Women with thrombophilias and previous placenta-mediated pregnancy complications (PM PC) have an increased risk of both recurrent PMPC and venous thromboembolism (VTE) during subsequent pregnancies. We aimed to examine whether enoxaparin dose adjusted according to anti-factor Xa levels compared to a fixed dose would reduce the risk of PMPC in subsequent pregnancies. In a randomised trial, conducted at a single teaching hospital, pregnant women with thrombophilia and previous PMPC were enrolled in a 1:1 ratio to either a fixed dose of 40 mg daily enoxaparin or adjusted dose according to anti-factor Xa plasma levels. The primary outcome was a composite that included any of the following: pregnancy loss after enrollment, pre-eclampsia, birthweight <10th percentile, placental abruption, or VTE. Overall, 144 women were needed to detect a decrease of 20% in the incidence of the composite outcome among the adjusted dose group.

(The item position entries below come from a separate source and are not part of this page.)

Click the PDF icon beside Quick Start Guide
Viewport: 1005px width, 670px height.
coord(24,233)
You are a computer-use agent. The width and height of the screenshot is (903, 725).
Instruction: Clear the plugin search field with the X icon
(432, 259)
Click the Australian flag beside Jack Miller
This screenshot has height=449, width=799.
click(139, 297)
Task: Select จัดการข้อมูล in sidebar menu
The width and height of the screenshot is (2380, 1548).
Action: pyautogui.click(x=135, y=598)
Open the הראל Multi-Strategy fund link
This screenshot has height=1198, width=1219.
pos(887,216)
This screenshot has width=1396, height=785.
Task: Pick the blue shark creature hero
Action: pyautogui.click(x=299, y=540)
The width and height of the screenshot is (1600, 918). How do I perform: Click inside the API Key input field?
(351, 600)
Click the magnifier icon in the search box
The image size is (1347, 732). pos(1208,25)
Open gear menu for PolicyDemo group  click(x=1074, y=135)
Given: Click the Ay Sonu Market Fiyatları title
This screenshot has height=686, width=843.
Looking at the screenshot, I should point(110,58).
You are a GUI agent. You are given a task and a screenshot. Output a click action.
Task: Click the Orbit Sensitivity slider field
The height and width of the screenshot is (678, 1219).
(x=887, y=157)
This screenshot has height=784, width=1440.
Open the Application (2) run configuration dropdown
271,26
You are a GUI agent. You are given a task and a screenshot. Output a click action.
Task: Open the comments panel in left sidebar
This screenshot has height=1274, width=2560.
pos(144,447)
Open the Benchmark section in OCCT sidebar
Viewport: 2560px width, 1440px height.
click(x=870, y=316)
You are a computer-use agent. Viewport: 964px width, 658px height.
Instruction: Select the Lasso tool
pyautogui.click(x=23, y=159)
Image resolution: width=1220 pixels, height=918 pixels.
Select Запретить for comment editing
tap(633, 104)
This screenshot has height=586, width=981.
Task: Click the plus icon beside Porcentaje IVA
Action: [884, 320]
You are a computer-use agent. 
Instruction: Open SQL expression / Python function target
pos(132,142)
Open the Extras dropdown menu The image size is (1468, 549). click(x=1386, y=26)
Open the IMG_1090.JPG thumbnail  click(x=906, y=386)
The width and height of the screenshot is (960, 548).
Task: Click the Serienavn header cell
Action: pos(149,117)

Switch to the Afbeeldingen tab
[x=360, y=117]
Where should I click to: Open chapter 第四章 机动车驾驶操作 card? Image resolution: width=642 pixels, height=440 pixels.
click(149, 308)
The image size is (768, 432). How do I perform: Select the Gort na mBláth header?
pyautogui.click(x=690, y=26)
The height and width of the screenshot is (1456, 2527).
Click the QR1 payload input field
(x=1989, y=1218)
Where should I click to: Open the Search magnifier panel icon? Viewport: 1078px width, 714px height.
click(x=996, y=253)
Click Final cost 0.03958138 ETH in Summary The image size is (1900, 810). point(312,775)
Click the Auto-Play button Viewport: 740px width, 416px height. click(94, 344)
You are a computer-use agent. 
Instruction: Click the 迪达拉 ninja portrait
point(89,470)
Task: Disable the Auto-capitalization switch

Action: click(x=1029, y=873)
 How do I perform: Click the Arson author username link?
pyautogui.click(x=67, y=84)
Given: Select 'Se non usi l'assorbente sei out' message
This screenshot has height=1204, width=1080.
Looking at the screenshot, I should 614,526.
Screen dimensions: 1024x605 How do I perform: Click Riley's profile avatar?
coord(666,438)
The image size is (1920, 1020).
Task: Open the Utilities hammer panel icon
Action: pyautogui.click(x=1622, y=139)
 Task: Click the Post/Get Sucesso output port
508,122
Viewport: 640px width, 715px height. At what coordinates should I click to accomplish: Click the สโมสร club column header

Between 2009 and 2015, 144 women consented; four in the fixed-dose group were excluded. Overall, 66 and 74 in the fixed- and adjusted-dose groups, respectively, were included. Demographic and obstetric characteristics were comparable. Composite outcome occurred in 12 (18.2%) and 20 (27.0%) women in the fixed- and adjusted-dose groups, respectively (p=0.24). Gestational age at delivery, preterm births, and birthweights were similar between the two groups. In conclusion, dose of enoxaparin adjusted according to anti-factor Xa levels compared to fixed dose, does not reduce the risk of PMPC recurrence in thrombophilic women.